SOURCE:
Ashley Siefert Nunes
WASHINGTON—The Fifth National Climate Assessment (NCA5)—a quadrennial report mandated by Congress since 1990—was released today. Thirteen federal agencies develop the NCA using the best available science to help the nation “understand, assess, predict and respond to” climate change. The report, which is more than a thousand pages in length, assesses the climate and economic impacts U.S. residents are already experiencing and could expect to endure in the future under different climate change scenarios. It also examines—in greater detail than previous iterations—environmental inequities and climate change’s broader economic impact.
The Union of Concerned Scientists (UCS) has experts available to comment on the main findings of the report, as well as various report chapter subject matters, including adaptation, agriculture, climate trends, economic impacts, effects on cities and coasts, energy use, human health, international interests, solutions to help cut heat-trapping emissions, regional impacts within the United States and its territories, impacts on Tribal communities, social systems, justice, infrastructure, and transportation. The report is not policy prescriptive, however the policy implications of its findings are starkly clear.
Below is a statement by Dr. Kristina Dahl, a principal climate scientist at UCS and a contributor to the NCA5 report.
“This scientific assessment on the harms climate change is posing across the country is the latest in a series of alarm bells and illustrates that the changes we’re living through are unprecedented in human history. During the past half century, the United States has warmed faster than the planet as a whole. Our nation is also enduring billion-dollar climate and weather disasters every three weeks, on average, with total costs averaging nearly $120 billion annually since 2018.
“The science is irrefutable: we must swiftly reduce heat-trapping emissions and enact transformational climate adaptation policies in every region of the country to limit the stampede of devastating events and the toll each one takes on our lives and the economy. While the United States has made progress on both fronts in recent years, policymaker efforts to reduce global warming emissions and help people prepare for the mounting risks remain woefully insufficient and incremental.
“Heartbreakingly, the latest NCA report also calls attention to the worry and anxiety our nation’s youth are feeling about the climate crisis. Kids in the United States are rightfully scared, angry, and uncertain about how livable this planet will be for them in the future, leading them to take to the streets in protest or to file lawsuits with the courts. The failure of U.S. political leaders to adequately address the deadly and costly climate crisis cannot stand; our children deserve better.”
Below is a statement by Dr. Rachel Cleetus, the policy director and lead economist for the Climate and Energy Program at UCS.
“This most recent government report resoundingly affirms how worsening climate harms will reverberate throughout the U.S. economy if policymakers continue to fail to take swift and resolute action to address the decades-long crisis. Without a rapid transition to a clean energy economy alongside massive investments in increasing the country’s resilience to climate change, people’s health and livelihoods, vital infrastructure, and critical ecosystems will face accelerating harms and risks. Additionally, communities of color and low-income communities will continue to bear a harsh and deeply inequitable toll from climate change impacts and its ripple effects.

[Collected data entries]
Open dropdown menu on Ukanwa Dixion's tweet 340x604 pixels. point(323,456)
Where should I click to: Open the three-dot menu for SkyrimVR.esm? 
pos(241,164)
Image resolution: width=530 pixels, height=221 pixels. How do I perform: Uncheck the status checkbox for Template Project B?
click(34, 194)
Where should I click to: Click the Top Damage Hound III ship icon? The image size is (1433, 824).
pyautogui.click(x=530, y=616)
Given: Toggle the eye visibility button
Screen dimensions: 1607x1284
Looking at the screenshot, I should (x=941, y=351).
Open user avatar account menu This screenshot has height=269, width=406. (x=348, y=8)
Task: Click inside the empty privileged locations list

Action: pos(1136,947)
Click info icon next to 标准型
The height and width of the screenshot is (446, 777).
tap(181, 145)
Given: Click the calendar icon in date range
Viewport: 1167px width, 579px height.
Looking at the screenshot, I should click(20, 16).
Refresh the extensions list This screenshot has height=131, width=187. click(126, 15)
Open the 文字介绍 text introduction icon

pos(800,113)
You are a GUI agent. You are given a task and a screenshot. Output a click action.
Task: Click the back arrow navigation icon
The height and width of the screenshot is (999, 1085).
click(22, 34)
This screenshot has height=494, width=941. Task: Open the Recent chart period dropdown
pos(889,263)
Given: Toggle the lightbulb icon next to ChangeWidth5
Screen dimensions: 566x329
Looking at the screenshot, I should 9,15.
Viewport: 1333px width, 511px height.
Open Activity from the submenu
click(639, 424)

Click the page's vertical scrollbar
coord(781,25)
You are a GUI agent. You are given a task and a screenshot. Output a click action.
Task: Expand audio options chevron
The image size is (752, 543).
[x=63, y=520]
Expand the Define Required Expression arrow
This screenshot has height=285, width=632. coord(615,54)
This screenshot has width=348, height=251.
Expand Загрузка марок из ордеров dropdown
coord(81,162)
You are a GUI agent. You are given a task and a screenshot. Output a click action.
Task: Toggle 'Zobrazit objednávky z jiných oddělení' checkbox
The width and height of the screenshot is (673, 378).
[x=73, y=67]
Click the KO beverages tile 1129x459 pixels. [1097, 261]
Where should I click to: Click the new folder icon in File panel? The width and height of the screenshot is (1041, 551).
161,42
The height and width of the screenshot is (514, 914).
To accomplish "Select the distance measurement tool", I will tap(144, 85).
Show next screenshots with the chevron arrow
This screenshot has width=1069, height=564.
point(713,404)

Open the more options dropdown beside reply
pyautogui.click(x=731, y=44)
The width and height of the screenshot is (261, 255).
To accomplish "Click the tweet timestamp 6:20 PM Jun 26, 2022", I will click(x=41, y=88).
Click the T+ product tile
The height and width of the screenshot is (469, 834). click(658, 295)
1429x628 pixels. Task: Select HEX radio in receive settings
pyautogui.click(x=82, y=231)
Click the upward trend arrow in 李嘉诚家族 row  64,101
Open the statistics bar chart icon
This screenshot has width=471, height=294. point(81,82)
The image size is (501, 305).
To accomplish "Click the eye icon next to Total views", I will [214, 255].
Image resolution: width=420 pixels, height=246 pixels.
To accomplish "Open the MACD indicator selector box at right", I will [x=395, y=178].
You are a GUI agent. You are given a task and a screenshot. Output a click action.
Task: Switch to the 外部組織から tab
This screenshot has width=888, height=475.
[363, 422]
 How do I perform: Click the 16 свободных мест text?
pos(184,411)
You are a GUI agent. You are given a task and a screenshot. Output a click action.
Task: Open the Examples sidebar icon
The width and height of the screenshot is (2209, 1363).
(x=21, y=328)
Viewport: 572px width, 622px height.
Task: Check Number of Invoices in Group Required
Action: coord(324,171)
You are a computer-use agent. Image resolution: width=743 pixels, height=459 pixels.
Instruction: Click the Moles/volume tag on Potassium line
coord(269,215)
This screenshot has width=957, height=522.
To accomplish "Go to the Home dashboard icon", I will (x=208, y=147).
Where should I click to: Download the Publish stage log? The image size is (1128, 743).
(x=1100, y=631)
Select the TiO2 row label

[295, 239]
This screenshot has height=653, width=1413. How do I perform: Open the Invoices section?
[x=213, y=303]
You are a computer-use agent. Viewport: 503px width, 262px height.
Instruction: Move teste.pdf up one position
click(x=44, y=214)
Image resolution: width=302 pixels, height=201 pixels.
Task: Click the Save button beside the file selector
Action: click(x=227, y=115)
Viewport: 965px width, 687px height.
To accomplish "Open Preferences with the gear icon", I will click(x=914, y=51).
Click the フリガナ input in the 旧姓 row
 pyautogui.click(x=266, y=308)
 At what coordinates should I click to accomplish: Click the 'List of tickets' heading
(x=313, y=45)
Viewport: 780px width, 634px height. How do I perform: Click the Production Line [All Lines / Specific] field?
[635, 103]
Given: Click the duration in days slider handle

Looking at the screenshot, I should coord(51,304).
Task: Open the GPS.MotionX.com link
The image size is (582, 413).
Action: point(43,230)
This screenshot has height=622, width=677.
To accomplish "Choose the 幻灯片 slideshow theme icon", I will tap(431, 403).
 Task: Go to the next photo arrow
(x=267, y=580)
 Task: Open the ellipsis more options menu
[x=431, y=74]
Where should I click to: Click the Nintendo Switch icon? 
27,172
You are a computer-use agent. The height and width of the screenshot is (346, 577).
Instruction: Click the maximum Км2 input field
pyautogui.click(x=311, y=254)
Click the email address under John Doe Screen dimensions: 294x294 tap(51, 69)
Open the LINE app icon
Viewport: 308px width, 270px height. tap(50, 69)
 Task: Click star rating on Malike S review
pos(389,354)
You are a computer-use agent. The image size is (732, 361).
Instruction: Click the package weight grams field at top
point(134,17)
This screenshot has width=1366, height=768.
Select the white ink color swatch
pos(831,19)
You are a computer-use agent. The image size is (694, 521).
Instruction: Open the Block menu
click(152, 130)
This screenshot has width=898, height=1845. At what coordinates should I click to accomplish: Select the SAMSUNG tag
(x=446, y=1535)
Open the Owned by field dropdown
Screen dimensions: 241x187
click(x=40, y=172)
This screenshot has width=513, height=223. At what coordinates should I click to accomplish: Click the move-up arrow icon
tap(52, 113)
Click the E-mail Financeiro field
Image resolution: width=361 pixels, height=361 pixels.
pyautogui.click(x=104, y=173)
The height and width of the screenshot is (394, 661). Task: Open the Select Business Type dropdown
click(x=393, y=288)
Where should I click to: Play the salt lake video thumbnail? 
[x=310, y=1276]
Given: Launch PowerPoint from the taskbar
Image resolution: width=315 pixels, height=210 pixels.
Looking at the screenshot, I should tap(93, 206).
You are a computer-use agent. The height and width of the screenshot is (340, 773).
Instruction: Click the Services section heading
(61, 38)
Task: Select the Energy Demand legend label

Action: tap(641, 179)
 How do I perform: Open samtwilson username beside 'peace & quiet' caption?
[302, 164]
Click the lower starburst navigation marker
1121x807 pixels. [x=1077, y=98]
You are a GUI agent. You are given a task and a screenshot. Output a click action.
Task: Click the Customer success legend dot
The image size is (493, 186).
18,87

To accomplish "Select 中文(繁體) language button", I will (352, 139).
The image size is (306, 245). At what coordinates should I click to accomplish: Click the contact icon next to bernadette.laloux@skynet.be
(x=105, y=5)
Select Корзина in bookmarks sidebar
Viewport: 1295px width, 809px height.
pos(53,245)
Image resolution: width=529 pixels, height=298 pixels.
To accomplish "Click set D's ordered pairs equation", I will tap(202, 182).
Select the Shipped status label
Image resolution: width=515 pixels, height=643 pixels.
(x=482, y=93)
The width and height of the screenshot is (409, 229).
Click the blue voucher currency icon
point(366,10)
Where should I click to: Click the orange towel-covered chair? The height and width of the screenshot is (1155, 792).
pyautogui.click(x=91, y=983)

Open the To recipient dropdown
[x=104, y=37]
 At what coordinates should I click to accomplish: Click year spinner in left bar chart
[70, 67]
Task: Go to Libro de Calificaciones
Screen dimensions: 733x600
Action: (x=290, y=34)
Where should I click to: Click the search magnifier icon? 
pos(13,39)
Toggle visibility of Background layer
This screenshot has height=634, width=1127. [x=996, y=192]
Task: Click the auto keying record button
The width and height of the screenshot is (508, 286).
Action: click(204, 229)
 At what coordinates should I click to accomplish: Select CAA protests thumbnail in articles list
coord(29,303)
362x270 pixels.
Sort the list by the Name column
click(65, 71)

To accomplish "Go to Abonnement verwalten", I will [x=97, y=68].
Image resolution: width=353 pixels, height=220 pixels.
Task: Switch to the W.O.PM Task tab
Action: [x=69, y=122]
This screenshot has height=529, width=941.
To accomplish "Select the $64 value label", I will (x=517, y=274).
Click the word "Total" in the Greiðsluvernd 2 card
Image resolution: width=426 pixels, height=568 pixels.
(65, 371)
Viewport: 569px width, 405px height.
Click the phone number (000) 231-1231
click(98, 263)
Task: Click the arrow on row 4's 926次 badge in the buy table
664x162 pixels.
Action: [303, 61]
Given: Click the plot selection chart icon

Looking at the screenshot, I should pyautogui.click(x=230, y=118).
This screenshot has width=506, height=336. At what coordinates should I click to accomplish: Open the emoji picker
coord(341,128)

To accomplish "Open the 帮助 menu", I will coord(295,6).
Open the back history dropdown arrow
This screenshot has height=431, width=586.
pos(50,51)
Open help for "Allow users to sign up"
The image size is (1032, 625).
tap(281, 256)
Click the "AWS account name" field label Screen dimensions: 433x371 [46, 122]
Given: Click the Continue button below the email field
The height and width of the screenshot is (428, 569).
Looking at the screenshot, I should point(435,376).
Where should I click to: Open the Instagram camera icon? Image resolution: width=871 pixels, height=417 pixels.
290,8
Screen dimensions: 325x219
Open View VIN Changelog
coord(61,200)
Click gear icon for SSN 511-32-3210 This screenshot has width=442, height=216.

WHAT THE EXERCISE ASKS: Pick up the press release on the Fifth National Climate Assessment after its last sentence and continue it. The data has nothing to do with this.

REPLY:
“To get back on track and meet its climate goals, U.S. heat-trapping emissions will need to decline substantially, per the report. While policies like the Inflation Reduction Act are a significant downpayment, such an endeavor requires federal and states policymakers to incorporate climate action into all major policy initiatives across all sectors going forward. Accelerating the ramp-up of renewable energy, energy storage, and energy efficiency, while electrifying as much energy use as possible, are the best ways to cut heat-trapping emissions and deliver tremendous economic and public health benefits. Communities also need solutions to cope with heatwaves, storms, droughts, wildfires, sea level rise and other growing climate change impacts. Policymakers must ensure global warming solutions are implemented in an equitable and just way.
“The United States is responsible for about one-fifth of all accumulated global carbon emissions. As the leading contributor to historical heat-trapping emissions and the wealthiest nation, our country should be leading, not lagging, on climate action. Rather than allowing a continued expansion of long-lived oil and gas infrastructure, policymakers should implement a fast, fair phaseout of fossil fuels and scale up the readily available, reliable and affordable clean energy solutions we have at hand. The largest uncertainty driving our country’s future emission trajectory is whether U.S. policymakers will take bold action and whether they are willing to stand up to powerful and deep-pocketed fossil fuel interests. Our success or failure rests squarely on their shoulders.”
In addition to Drs. Cleetus and Dahl, UCS also has the following experts available to comment on the report:
- Dr. Juan Declet-Barreto, a senior social scientist for climate vulnerability at UCS. He is based in Washington, D.C. and is fluent in English and Spanish. Click here to view his biography.
- Jeff Deyette, the director of state policy and analysis in the Climate and Energy Program at UCS. He is based in Cambridge, Massachusetts. Click here to view his biography.
- Dr. Brenda Ekwurzel, the director of climate science at UCS and a co-author of the Fourth National Climate Assessment. She is based in Washington, D.C. Click here to view her biography.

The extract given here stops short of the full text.